信寄出以后,她更加在幻想中把他想象的特别美好而杰出,在想象与憧憬中心里特别幸福。并马上开始写一部长篇爱情小说《东方玫瑰》,她自我感觉故事风格独特、新颖,而且很有思想深度、审美新意以及各种人物塑造的独创性。可是很长时间过去了,耿翔不但从来都没和她联系过,哪怕一声问候都没有。而他所在的丰都新闻她看不到,他又很少上省级新闻,几乎在省新闻联播上没见过他。那个时候网络还没兴起,所以馨如怎么都得不到他任何的信息。只是一如既往的经常在《新原文学》上发表自己的作品,多数是些爱情诗歌和散文。

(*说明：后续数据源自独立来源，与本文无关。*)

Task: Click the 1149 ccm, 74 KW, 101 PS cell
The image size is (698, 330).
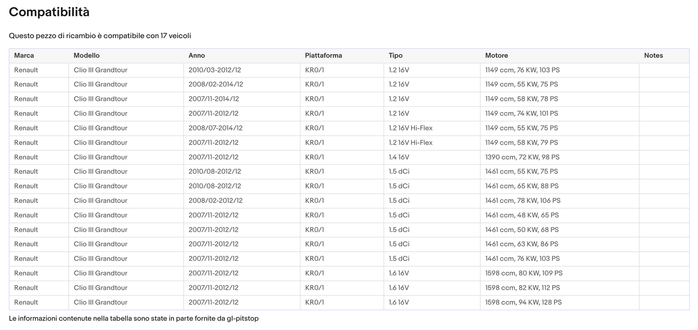Action: [x=521, y=114]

有一次,文化局的周山也就是《新原文学》的编辑,无意中给她说,每期的《新原文学》都给耿翔寄一份着呢,因为他爱好文学,而且还在关注《新原文学》呢,是耿翔自己和他要的,真是很难得。馨如由此明白,他很可能其实是在关注自己呢。可她就是不明白他为什么不理自己,哪怕问一声好都没有。其实,她经常想象和渴望着,他如果能给自己打个电话,哪怕轻轻问候一声,多好啊,那样她就知道他还爱着自己,就什么都满足了。可是等了很长时间,还是什么也没等到,她就特别伤心,不明白为什么会是这样,但她还是努力去爱他,因为如果不爱他,不知道自己再该去爱谁?而如果不去爱上谁,她就伤心的没办法。同时以为现在这样的社会,也许耿翔会怀疑自己的感情,毕竟自己曾经爱过别人,所以她还是继续把自己淡淡的思念、爱恋、伤感、痛苦含蓄地写成诗歌、散文,断断续续地发表在《新原文学》上,希望他能够看到和明白。在这样的情况下,许多时候,她的心灵哭泣了,却依然支撑着在努力地微笑,而且还是挣扎着希望他就是自己想象的那个人,他就是自己理想中能够去爱的那个人。可是,他却始终不理自己,这让她在无法了解他是否还在爱着自己,同时是否值得自己去爱的疑问、矛盾、茫然、伤心甚至心灵疼痛中挣扎着前行。